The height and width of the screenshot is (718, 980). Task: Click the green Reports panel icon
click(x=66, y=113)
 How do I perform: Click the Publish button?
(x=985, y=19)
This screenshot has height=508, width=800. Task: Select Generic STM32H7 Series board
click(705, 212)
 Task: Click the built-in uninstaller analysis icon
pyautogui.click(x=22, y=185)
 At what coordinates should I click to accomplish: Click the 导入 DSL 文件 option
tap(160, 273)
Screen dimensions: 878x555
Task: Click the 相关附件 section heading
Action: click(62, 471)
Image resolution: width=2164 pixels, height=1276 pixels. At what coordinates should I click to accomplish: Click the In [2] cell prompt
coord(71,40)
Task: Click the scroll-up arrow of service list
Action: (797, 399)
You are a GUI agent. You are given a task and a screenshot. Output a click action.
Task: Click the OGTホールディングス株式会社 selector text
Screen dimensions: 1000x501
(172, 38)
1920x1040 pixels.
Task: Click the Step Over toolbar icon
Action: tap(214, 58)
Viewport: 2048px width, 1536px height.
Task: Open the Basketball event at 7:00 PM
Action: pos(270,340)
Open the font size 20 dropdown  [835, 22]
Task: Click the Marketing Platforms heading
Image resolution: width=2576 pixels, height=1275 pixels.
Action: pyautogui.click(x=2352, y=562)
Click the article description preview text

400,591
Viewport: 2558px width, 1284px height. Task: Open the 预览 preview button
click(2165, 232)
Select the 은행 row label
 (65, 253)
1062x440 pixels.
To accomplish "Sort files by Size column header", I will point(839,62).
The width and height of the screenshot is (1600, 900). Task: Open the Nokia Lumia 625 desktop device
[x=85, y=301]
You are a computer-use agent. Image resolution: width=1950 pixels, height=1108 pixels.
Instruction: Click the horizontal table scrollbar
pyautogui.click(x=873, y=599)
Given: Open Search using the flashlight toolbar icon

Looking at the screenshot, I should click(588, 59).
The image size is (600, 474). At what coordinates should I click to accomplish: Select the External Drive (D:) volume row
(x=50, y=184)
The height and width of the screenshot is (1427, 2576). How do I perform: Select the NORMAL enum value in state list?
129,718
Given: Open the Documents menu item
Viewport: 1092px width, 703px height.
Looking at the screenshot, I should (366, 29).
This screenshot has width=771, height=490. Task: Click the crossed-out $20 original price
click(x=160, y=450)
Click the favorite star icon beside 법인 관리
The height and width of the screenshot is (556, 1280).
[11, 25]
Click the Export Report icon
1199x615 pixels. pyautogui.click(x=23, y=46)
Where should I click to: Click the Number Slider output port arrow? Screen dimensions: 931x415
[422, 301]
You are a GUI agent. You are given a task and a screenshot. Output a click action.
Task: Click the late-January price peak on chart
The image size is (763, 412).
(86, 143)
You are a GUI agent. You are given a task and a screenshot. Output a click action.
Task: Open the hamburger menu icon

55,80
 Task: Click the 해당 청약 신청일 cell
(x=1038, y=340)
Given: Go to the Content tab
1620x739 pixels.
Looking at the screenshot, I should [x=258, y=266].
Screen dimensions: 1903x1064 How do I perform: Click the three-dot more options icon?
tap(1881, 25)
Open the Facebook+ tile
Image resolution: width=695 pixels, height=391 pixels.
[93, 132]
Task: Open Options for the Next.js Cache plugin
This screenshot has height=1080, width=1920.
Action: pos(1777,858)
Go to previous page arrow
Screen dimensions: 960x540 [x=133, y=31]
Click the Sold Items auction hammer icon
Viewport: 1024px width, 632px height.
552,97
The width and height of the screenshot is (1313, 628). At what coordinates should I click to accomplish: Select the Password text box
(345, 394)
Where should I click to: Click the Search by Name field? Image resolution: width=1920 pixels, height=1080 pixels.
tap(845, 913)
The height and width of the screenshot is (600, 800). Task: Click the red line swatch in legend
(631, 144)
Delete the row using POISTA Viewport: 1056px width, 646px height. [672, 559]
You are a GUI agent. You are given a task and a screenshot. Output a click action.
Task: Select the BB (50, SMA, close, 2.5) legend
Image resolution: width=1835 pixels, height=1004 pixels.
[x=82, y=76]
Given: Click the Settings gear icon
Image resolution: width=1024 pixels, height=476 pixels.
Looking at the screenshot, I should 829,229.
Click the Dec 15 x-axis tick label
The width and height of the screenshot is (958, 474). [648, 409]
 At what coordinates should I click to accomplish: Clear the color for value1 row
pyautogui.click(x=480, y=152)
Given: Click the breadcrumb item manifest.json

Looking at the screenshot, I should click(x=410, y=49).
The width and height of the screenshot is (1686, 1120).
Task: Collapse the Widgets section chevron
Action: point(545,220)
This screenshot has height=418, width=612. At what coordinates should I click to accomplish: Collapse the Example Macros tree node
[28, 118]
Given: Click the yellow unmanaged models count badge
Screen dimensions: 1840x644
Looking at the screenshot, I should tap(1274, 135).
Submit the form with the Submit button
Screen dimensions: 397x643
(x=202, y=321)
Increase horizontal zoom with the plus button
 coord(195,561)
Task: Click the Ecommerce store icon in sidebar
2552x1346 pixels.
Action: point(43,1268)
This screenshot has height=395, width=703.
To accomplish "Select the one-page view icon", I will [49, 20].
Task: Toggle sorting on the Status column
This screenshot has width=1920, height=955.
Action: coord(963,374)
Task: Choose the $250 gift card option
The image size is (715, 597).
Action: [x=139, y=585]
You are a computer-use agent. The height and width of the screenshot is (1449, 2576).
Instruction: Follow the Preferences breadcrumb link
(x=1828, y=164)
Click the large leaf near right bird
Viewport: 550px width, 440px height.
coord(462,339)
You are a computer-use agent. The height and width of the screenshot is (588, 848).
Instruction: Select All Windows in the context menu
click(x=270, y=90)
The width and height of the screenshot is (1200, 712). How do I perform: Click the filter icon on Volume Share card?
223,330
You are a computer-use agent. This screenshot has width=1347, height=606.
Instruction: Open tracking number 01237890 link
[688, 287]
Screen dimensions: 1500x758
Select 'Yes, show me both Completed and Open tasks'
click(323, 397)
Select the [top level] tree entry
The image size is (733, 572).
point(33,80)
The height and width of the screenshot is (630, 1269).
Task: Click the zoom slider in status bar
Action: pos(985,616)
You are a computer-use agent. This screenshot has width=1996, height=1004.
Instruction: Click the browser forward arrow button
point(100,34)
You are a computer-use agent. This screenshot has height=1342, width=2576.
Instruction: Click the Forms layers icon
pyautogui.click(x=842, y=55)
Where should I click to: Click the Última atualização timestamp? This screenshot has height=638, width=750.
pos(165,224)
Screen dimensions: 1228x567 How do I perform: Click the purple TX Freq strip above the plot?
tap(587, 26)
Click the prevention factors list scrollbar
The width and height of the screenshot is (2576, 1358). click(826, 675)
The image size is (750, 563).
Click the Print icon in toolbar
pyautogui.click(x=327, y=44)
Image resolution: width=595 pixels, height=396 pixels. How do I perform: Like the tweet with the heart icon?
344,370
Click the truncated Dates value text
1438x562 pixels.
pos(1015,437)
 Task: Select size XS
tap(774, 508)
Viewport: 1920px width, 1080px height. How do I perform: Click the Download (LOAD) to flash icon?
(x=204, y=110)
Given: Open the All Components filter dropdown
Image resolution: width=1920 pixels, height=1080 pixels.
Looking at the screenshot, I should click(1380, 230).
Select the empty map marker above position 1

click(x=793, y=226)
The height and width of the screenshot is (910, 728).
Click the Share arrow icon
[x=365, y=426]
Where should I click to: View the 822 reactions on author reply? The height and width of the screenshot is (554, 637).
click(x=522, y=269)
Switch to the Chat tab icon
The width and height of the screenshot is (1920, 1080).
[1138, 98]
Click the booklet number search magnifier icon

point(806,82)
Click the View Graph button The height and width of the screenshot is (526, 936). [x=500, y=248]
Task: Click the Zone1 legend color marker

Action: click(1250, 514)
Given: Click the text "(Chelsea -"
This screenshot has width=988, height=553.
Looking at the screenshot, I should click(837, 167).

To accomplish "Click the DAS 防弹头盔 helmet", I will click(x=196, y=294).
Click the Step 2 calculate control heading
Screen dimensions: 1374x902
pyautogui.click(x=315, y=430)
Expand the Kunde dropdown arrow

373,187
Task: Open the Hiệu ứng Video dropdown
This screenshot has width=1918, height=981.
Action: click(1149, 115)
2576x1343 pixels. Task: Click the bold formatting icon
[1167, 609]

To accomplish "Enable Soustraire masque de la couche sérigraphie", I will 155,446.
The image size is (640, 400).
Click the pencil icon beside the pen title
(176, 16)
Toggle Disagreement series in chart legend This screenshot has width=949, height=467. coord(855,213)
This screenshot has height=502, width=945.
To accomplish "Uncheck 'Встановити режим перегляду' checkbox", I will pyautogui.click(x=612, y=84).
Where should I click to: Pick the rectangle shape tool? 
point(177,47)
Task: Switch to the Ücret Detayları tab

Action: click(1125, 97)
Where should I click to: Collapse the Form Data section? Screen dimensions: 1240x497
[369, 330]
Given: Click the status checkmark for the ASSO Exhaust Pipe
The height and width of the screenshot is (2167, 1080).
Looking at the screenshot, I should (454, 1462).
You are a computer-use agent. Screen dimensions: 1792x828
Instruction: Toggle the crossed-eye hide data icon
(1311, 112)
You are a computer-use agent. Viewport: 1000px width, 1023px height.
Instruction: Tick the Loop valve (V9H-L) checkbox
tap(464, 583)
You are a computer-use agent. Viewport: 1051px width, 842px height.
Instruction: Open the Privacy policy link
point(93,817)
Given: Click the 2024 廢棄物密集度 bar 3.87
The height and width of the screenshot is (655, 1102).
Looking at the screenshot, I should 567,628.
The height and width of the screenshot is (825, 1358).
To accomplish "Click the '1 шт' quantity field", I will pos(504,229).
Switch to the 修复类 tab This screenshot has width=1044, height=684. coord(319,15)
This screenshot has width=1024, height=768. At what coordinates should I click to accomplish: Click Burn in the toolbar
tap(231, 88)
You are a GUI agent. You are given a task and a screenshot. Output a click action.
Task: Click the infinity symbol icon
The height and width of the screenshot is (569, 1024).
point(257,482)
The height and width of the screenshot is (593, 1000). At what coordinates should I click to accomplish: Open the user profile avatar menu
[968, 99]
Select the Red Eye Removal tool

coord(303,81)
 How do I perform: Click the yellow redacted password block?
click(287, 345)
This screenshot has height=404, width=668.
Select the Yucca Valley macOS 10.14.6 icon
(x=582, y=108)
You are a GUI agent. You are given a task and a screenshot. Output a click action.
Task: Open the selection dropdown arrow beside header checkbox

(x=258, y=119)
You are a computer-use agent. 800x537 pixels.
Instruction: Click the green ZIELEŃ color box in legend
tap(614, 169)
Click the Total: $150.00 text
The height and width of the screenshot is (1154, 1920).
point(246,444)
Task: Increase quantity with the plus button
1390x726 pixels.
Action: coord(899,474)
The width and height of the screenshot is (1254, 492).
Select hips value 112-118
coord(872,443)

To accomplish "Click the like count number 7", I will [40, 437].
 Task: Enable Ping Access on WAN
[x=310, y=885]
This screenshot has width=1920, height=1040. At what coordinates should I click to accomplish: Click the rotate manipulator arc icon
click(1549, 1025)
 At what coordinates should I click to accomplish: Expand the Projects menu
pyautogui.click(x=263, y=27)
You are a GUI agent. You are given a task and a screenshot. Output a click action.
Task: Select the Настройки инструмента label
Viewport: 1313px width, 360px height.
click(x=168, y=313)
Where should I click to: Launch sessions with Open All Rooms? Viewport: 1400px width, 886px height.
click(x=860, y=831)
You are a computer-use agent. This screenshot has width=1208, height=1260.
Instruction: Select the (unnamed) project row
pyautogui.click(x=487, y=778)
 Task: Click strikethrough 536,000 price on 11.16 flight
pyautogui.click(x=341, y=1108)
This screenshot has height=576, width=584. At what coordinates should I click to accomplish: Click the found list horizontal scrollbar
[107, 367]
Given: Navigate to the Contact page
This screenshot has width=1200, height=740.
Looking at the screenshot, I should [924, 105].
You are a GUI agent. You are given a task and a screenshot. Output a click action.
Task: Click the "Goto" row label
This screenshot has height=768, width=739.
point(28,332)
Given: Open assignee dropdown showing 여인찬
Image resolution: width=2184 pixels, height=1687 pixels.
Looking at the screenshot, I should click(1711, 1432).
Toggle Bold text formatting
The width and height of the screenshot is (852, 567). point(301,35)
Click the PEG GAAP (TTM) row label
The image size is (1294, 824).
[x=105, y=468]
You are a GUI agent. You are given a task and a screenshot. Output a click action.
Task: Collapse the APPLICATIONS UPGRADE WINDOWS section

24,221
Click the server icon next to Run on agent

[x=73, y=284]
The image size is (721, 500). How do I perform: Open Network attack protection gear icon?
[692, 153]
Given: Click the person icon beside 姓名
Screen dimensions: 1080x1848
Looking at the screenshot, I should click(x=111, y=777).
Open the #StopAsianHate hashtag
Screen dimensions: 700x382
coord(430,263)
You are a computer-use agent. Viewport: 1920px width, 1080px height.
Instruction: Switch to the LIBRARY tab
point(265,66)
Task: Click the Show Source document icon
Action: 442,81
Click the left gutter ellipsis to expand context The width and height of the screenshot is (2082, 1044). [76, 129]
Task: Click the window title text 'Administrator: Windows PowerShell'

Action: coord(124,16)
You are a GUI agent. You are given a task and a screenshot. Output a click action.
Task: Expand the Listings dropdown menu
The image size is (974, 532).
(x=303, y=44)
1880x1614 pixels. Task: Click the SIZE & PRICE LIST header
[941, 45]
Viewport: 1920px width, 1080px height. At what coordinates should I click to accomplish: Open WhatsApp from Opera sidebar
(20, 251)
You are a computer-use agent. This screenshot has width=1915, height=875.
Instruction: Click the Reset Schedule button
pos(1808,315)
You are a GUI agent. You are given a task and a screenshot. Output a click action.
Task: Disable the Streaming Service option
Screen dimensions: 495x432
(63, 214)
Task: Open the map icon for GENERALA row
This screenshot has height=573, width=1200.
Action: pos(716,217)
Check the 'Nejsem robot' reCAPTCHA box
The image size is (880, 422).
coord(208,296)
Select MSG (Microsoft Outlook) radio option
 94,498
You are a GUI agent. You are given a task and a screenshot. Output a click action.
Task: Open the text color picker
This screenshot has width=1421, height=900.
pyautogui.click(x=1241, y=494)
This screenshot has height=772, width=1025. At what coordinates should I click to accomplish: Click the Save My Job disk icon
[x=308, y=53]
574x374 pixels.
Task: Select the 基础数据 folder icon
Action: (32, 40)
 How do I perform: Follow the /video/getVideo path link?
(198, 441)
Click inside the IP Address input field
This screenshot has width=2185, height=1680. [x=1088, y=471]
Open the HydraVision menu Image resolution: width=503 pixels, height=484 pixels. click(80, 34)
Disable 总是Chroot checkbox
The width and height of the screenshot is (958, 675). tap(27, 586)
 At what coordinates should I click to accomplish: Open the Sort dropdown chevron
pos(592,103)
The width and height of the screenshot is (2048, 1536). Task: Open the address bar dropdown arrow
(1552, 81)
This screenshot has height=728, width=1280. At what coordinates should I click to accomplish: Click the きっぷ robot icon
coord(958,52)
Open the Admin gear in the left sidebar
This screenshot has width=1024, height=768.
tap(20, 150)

• [Short exercise] Rewrite everything in the data from the line containing "is (588, 848)." down to the line containing "Action: pos(985,616)", both included, as a numbered list with blank lines left out.

• [Response]
1. You are a computer-use agent. The height and width of the screenshot is (588, 848).
2. Instruction: Select All Windows in the context menu
3. click(x=270, y=90)
4. The width and height of the screenshot is (1200, 712). How do I perform: Click the filter icon on Volume Share card?
5. 223,330
6. You are a computer-use agent. This screenshot has width=1347, height=606.
7. Instruction: Open tracking number 01237890 link
8. [688, 287]
9. Screen dimensions: 1500x758
10. Select 'Yes, show me both Completed and Open tasks'
11. click(323, 397)
12. Select the [top level] tree entry
13. The image size is (733, 572).
14. point(33,80)
15. The height and width of the screenshot is (630, 1269).
16. Task: Click the zoom slider in status bar
17. Action: pos(985,616)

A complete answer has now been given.